One of the joys of dotage is that you can barely remember your name, to say nothing of the 87 berjillion passwords you have to memorize in order to operate your websites and cruise the Internet. But today….ohhh mirabilis! Today I managed to get in to Funny about Money‘s website…and with minimal hassle.
Dog and I charged around the ‘Hood at dawn. It’s hot. It’s humid. It’s ugly. An altogether ugleee dawn.
Walked past the tragic wreck of a house on the southwest end of the park, once a pleasantly middle-class domicile for an apparently normal family. Now it’s a vacant slum property, having been abandoned after the family’s son got crosswise with the law and thereby bankrupted his parents.
One of the most alarming aspects of life in America — or maybe, more accurately, it’s an aspect of humanity — is the tendency for one to be unable to get out of trouble, once one gets into it.
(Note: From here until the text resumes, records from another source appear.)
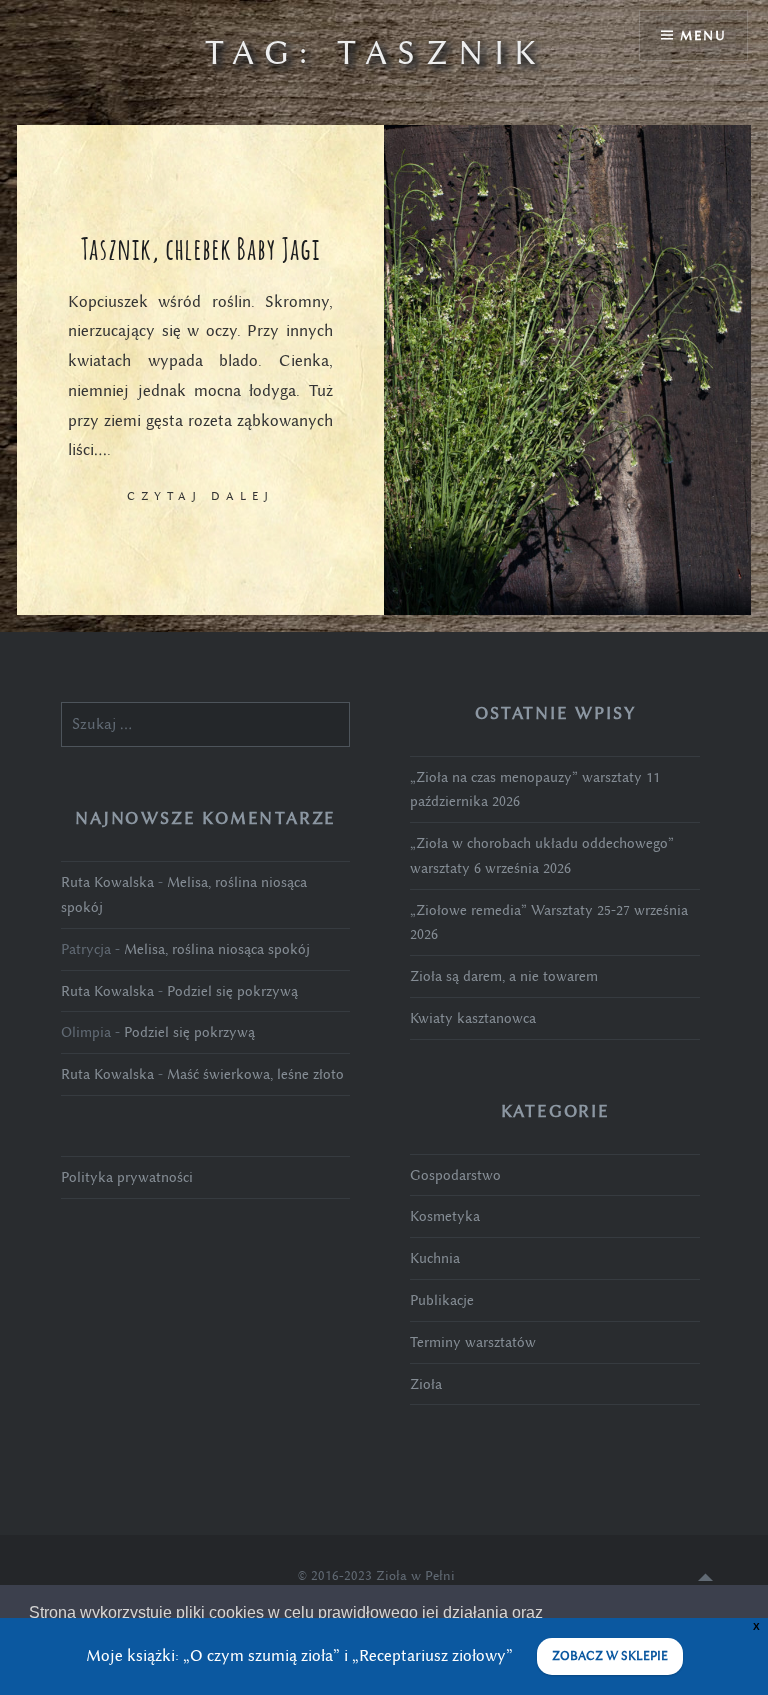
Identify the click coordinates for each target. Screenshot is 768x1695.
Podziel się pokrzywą (232, 991)
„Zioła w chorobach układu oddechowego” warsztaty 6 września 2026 (542, 855)
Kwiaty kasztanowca (473, 1018)
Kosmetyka (445, 1216)
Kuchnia (435, 1258)
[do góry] (705, 1576)
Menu (703, 35)
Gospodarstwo (455, 1175)
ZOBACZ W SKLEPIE (610, 1656)
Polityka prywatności (127, 1177)
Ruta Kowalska (107, 882)
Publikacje (442, 1300)
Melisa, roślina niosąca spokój (217, 949)
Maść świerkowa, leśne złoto (255, 1074)
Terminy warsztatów (473, 1342)
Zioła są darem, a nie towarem (504, 976)
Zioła (426, 1384)
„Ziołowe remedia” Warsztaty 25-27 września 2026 (549, 922)
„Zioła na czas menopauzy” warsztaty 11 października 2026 (535, 789)
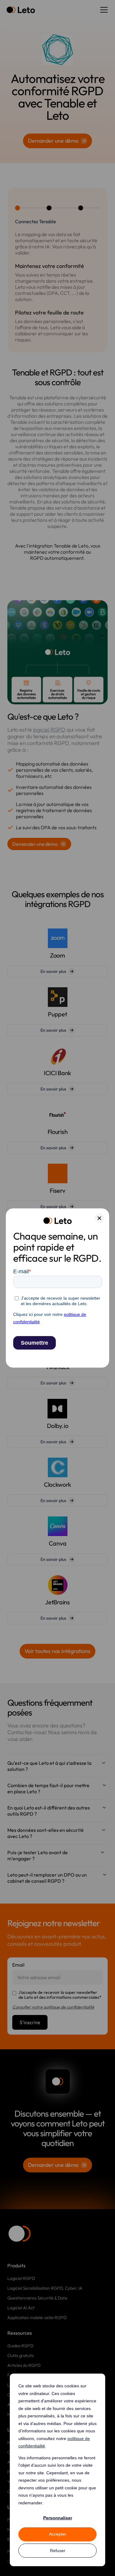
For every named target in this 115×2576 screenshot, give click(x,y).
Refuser (57, 2550)
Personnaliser (57, 2517)
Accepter (57, 2534)
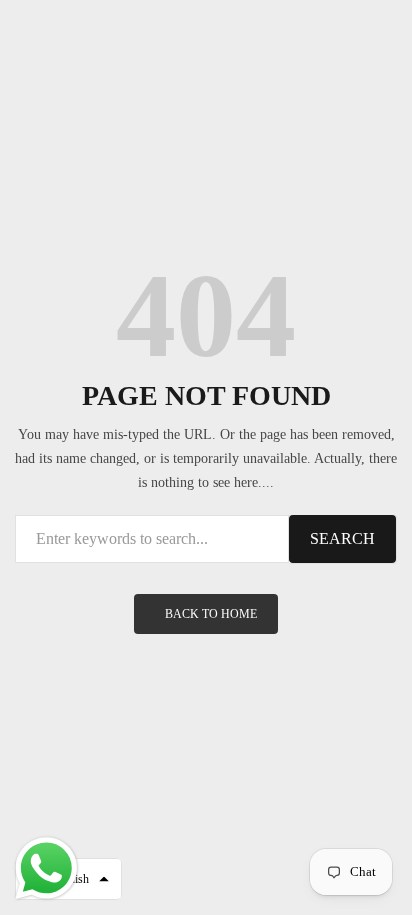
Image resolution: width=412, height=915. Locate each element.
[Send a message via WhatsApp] (46, 868)
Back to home (211, 614)
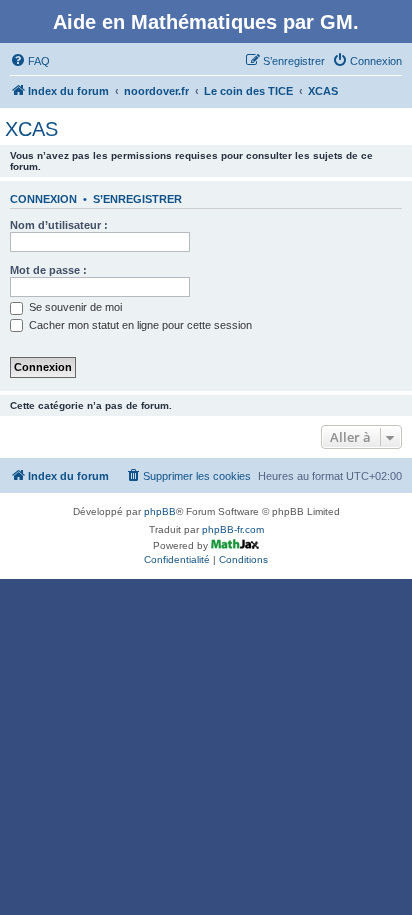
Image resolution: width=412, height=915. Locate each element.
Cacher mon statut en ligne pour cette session (139, 325)
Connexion (43, 199)
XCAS (31, 129)
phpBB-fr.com (233, 529)
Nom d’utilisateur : (59, 225)
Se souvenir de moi (74, 307)
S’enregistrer (137, 199)
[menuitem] (30, 61)
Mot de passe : (48, 270)
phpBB (160, 511)
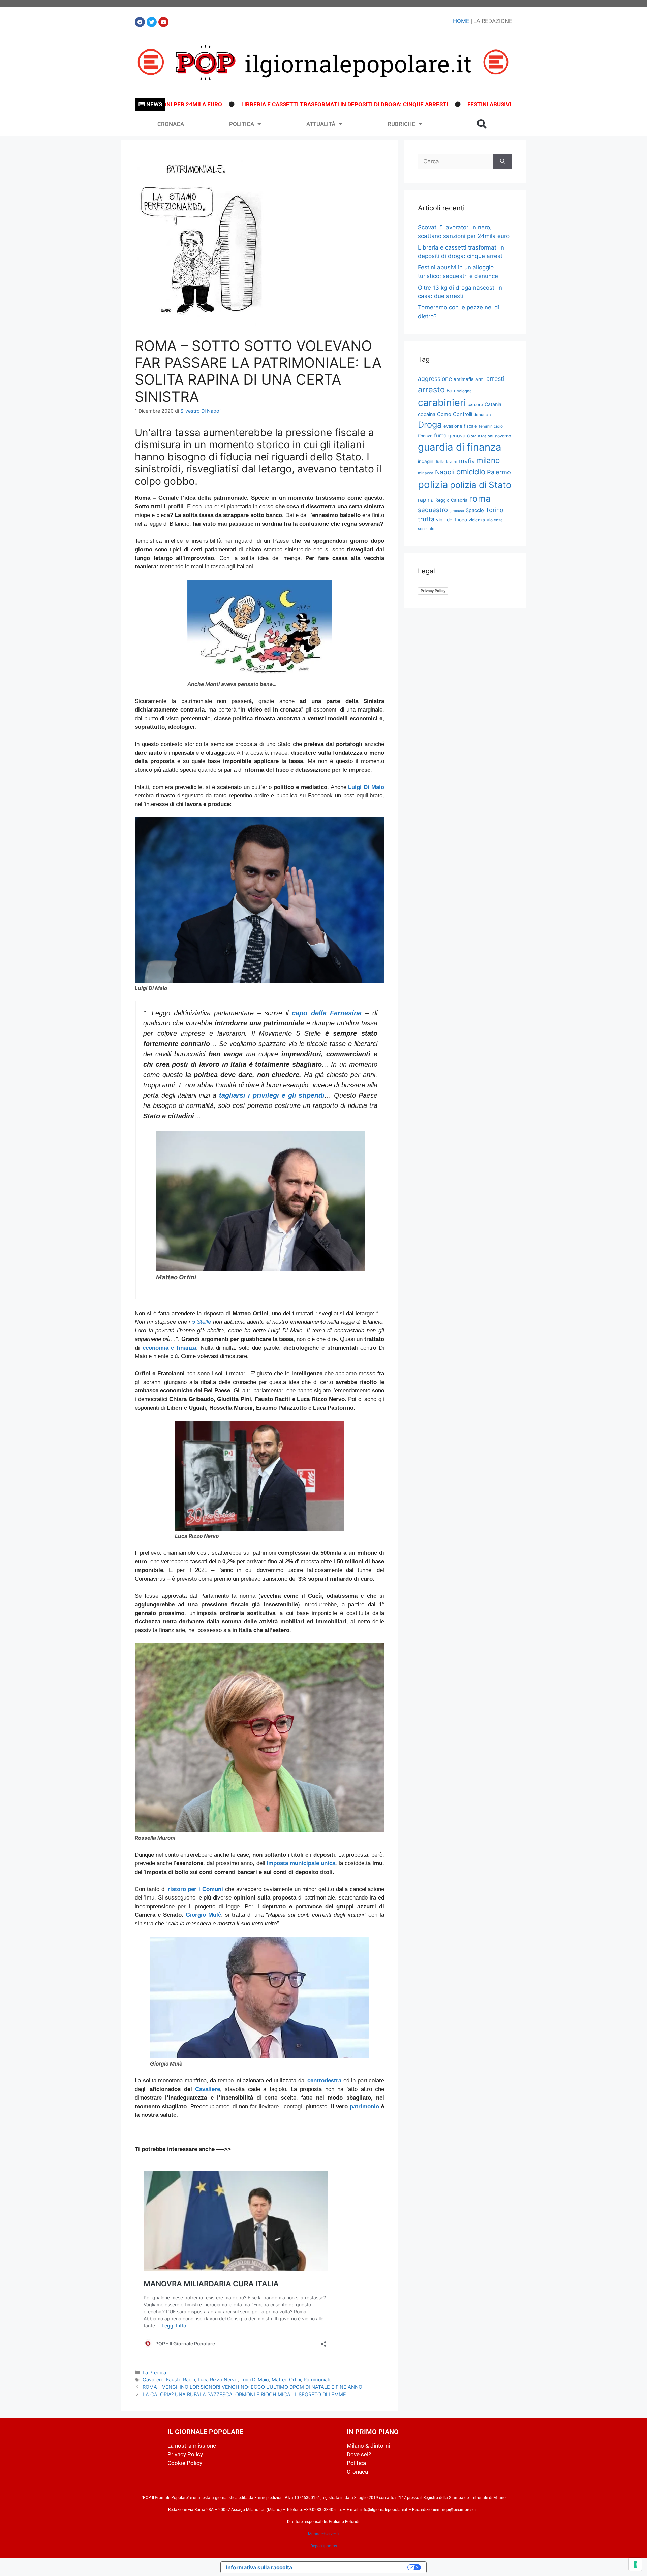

As a teenager, the young fella who lived in that house with his parents got up to some kind of mischief. I never knew exactly what his crime was: only that he was arrested and sent to prison. Once out of the slam, he couldn’t get a decent job — and his parents had about bankrupted themselves trying to rescue him.
So he started this laughable business: pruning trees.
No kidding. He took a class offered by the County for wannabe arborists, wherein he tried to learn how to trim and nurture trees.
Arborists here do charge a pretty penny for their services: that’s for sure. If he’d been halfway decent at the job, he probably could have found his way to supporting himself. Problem is: he wasn’t even halfway there!
He damn near killed one of my front-yard trees, so ridiculously did he butcher it. Eventually the tree did have to be taken out. Now a yellow oleander is growing in its place…and doing surprisingly well.
Hm. Wonder how that human oleander is doing, these days…
{sigh} Their place is actually a nice house, even though it needs to be practically rebuilt from the ground up.
It backs onto the park.
Now I wouldn’t consider that a desirable feature: just what everyone needs, right? A public park as a backyard. 😮 But apparently others relish it. The houses adjacent to the park are (except for that one) handsomely maintained and regarded as prime properties.
Sooo….it was around the park and up a couple of busy local thoroughfares, the dog in search of beloved GRASS to get under her paws, the human contemplating its upcoming breakfast.
Now we’re back at the Funny Farm, pursuing the highest and best goal of human life: loafing.